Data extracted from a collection
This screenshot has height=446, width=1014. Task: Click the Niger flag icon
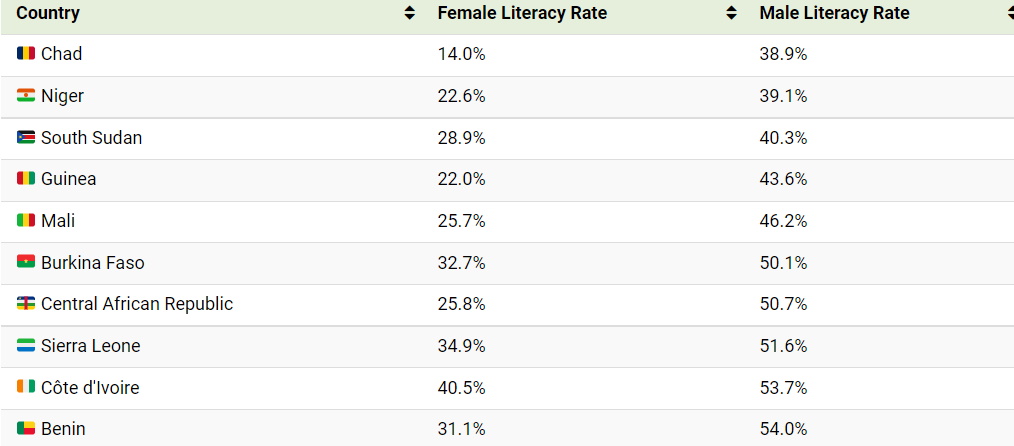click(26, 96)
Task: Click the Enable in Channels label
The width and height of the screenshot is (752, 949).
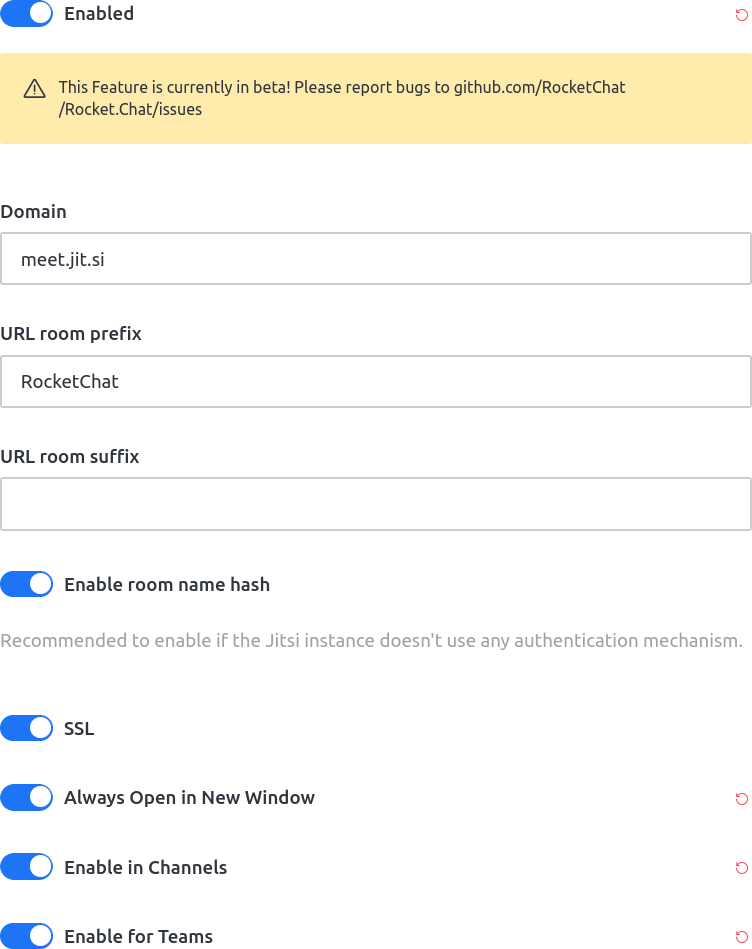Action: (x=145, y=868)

* * *

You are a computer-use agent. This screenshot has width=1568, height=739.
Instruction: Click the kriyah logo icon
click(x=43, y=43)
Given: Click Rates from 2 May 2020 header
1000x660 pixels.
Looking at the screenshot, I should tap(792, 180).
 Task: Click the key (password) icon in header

---

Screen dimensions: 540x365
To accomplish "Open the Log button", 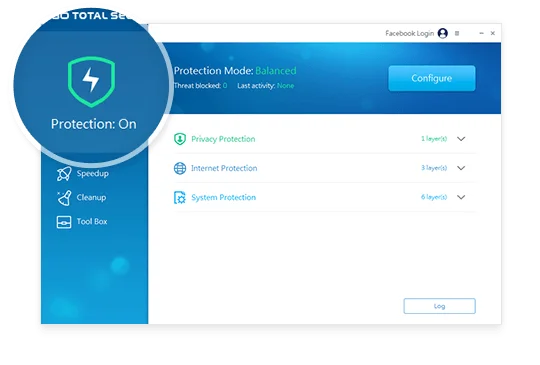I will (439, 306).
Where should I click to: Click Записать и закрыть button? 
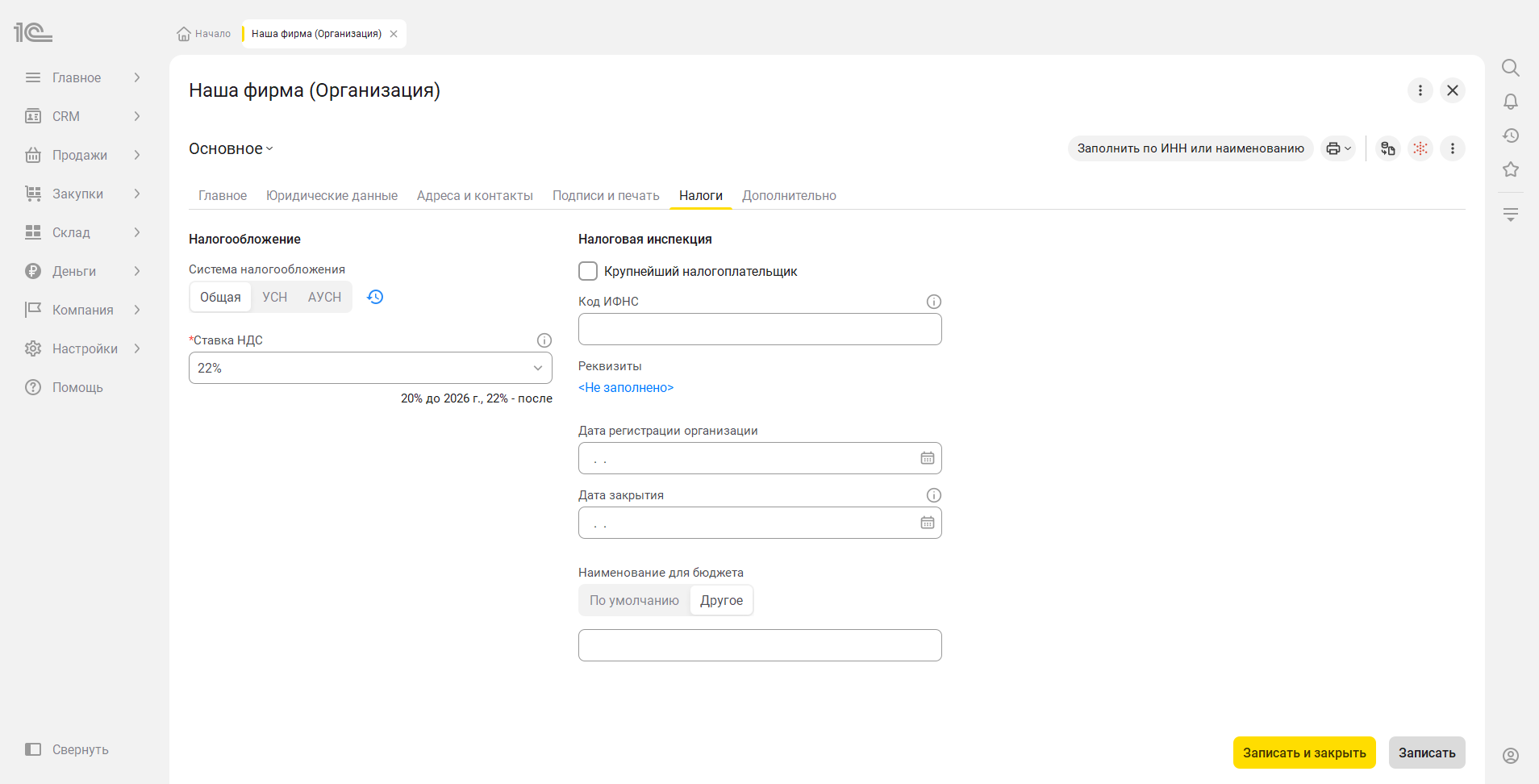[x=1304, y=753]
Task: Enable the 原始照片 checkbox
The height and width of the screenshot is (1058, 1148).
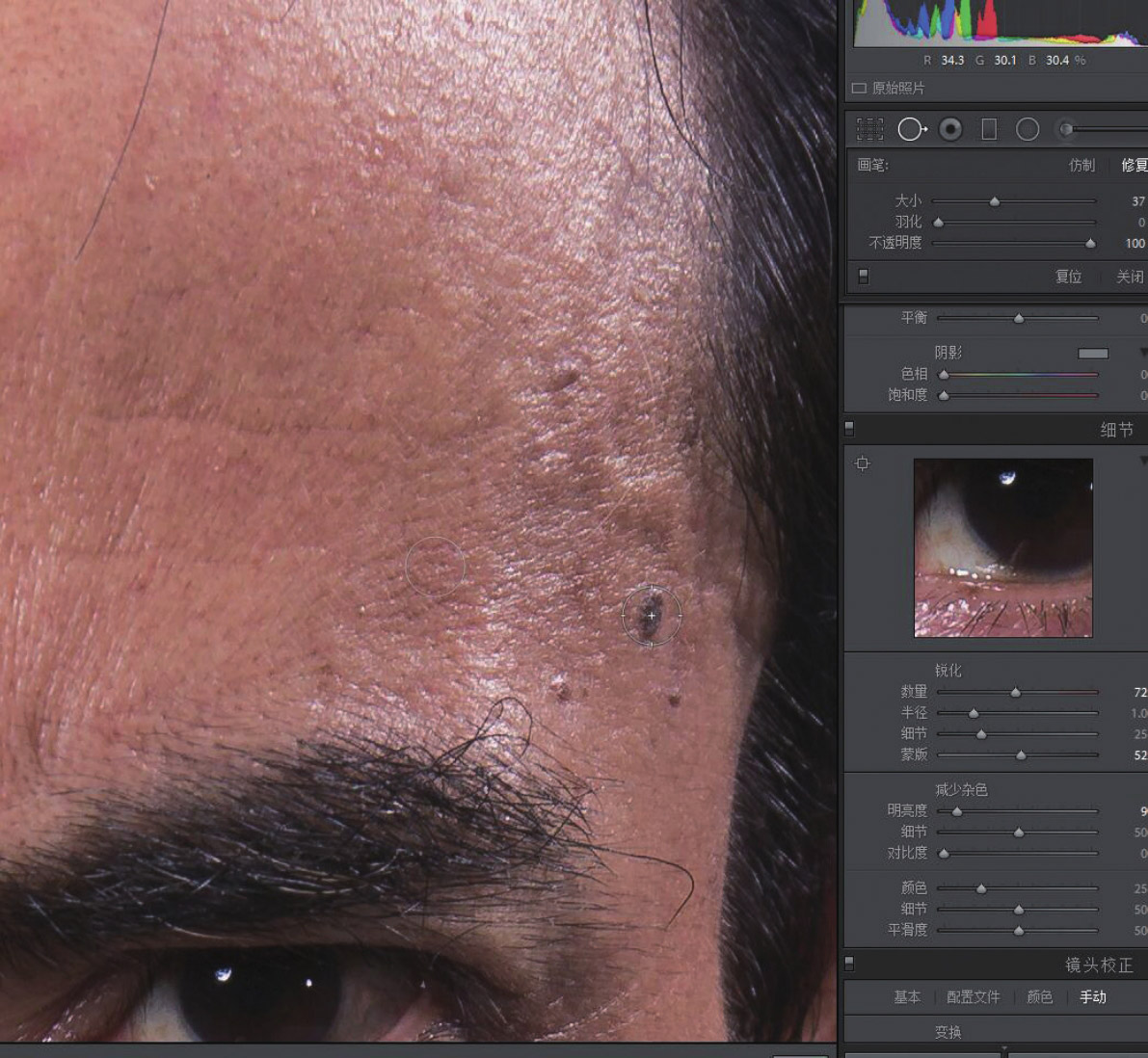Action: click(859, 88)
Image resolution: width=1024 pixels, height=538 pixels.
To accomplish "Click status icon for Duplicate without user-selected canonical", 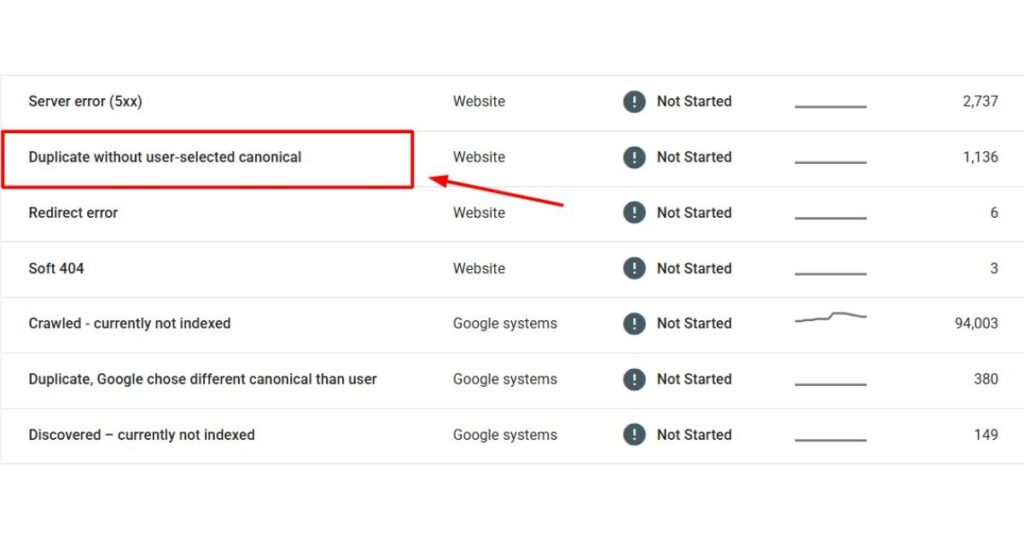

* _Brief_
The reply should hold exactly the lines above, starting at the line with "Task: Enable the 原始照片 checkbox" and ending at the line with "status icon for", and no pictures.

* _Solution to this task_
Task: Enable the 原始照片 checkbox
The height and width of the screenshot is (1058, 1148).
Action: click(859, 88)
Image resolution: width=1024 pixels, height=538 pixels.
To accomplish "Click status icon for Duplicate without user-selected canonical", 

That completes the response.